- DOCUMENT EXCERPT
==*==

Now, we're going to experiment with data exploration. You have two data files to examine:

  1. GLB.Ts.csv, which contains mean global air temperature from 1880 through the present day (retrieved from the NASA GISS surface temperature website, "Global-mean monthly, seasonal, and annual means, 1880-present"). Each row in the data file contains the year, monthly global average, yearly global average, and seasonal global average. See this file for clues as to what the columns mean.
  2. bintanja2008.txt, which is a reconstruction of the global surface temperature, deep-sea temperature, ice volume, and relative sea level for the last 3 million years. This data comes from the National Oceanic and Atmospheric Administration's National Climatic Data Center website, and can be found here.

Some important notes:

  • These data files are slightly modified versions of those on the website - they have been altered to remove some characters that don't play nicely with numpy (letters with accents), and symbols for missing data have been replaced with 'NaN', or "Not a Number", which numpy knows to ignore. No actual data has been changed.
  • In the file GLB.Ts.csv, the temperature units are in 0.01 degrees Celsius difference from the reference period 1950-1980 - in other words, the number 40 corresponds to a difference of +0.4 degrees C compared to the average temperature between 1950 and 1980. (This means you'll have to renormalize your values by a factor of 100.)
  • In the file bintanja2008.txt, column 9, "Global sea level relative to present," is in confusing units - more positive values actually correspond to lower sea levels than less positive values. You may want to multiply column 9 by -1 in order to get more sensible values.

There are many possible ways to examine this data. First, read both data files into numpy arrays - it's fine to load them into a single combined multi-dimensional array if you want, or split the data into multiple arrays. We'll then try a few things:

  1. For both datasets, make some plots of the raw data, particularly as a function of time. What do you see? How is the data "shaped"? Is there periodicity?

==*==

- GIVEN PROBLEM 1
Copy the four entries below verbatim, leaving out the pictures.

==*==

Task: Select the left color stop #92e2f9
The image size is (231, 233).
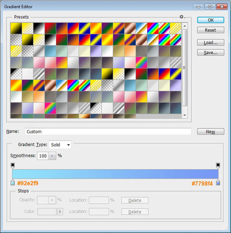Action: [13, 182]
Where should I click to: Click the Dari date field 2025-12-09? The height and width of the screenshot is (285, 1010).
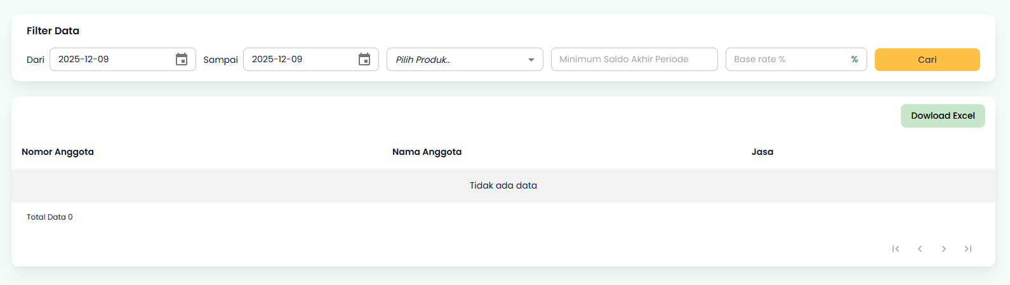108,60
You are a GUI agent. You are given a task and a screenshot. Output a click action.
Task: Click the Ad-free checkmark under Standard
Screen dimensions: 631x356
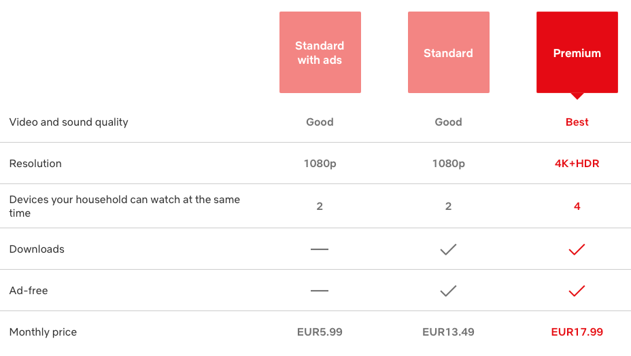coord(448,291)
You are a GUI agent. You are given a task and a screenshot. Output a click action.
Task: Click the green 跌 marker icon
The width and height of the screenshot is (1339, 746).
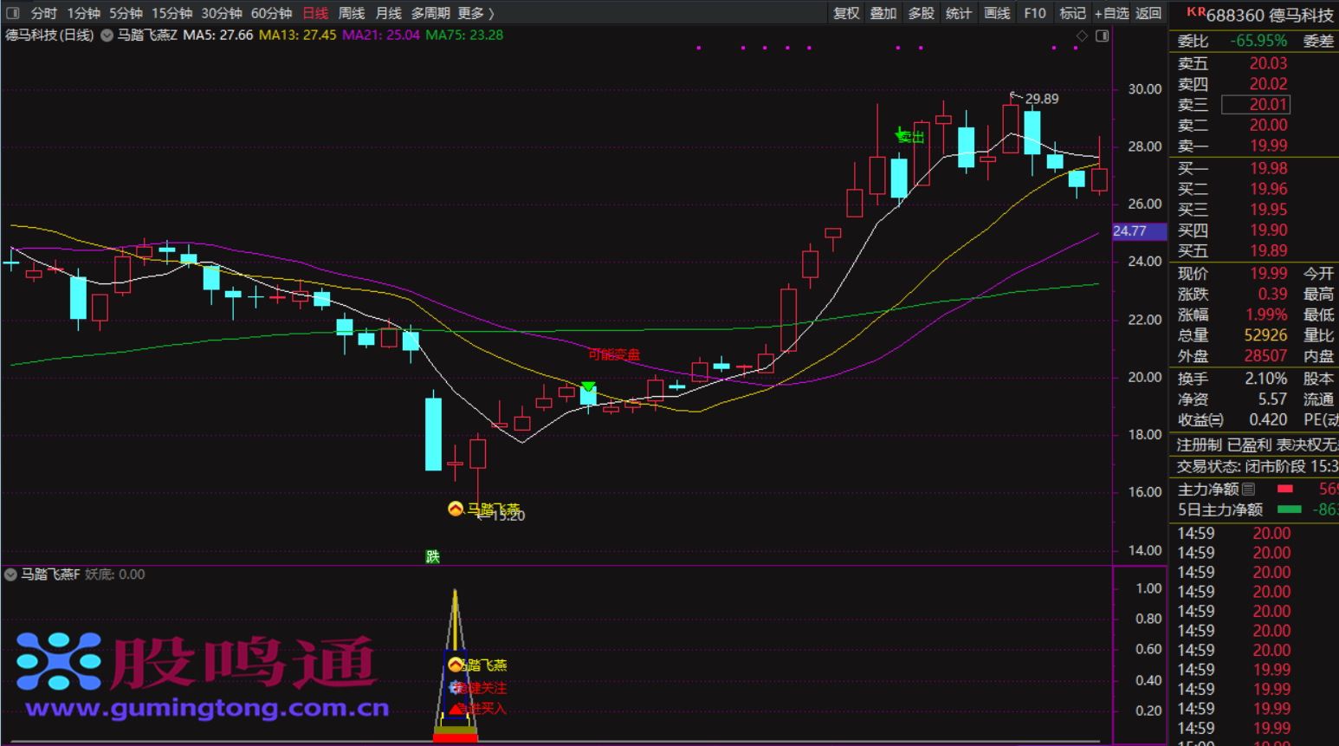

==*==

- GIVEN PROBLEM 2
Translate this sentence from the climate data-exploration exercise above into Spanish: "You may want to multiply column 9 by -1 in order to get more sensible values."

- FINAL ANSWER 1
Task: Select the left color stop #92e2f9
The image size is (231, 233).
Action: [13, 182]
Where should I click to: Click the Dari date field 2025-12-09? The height and width of the screenshot is (285, 1010).
108,60
You are a GUI agent. You are given a task and a screenshot. Output a click action.
Task: Click the Ad-free checkmark under Standard
Screen dimensions: 631x356
coord(448,291)
You are a GUI agent. You are given a task and a screenshot. Output a click action.
Task: Click the green 跌 marker icon
The width and height of the screenshot is (1339, 746).

- FINAL ANSWER 2
Quizás quieras multiplicar la columna 9 por -1 para obtener valores más razonables.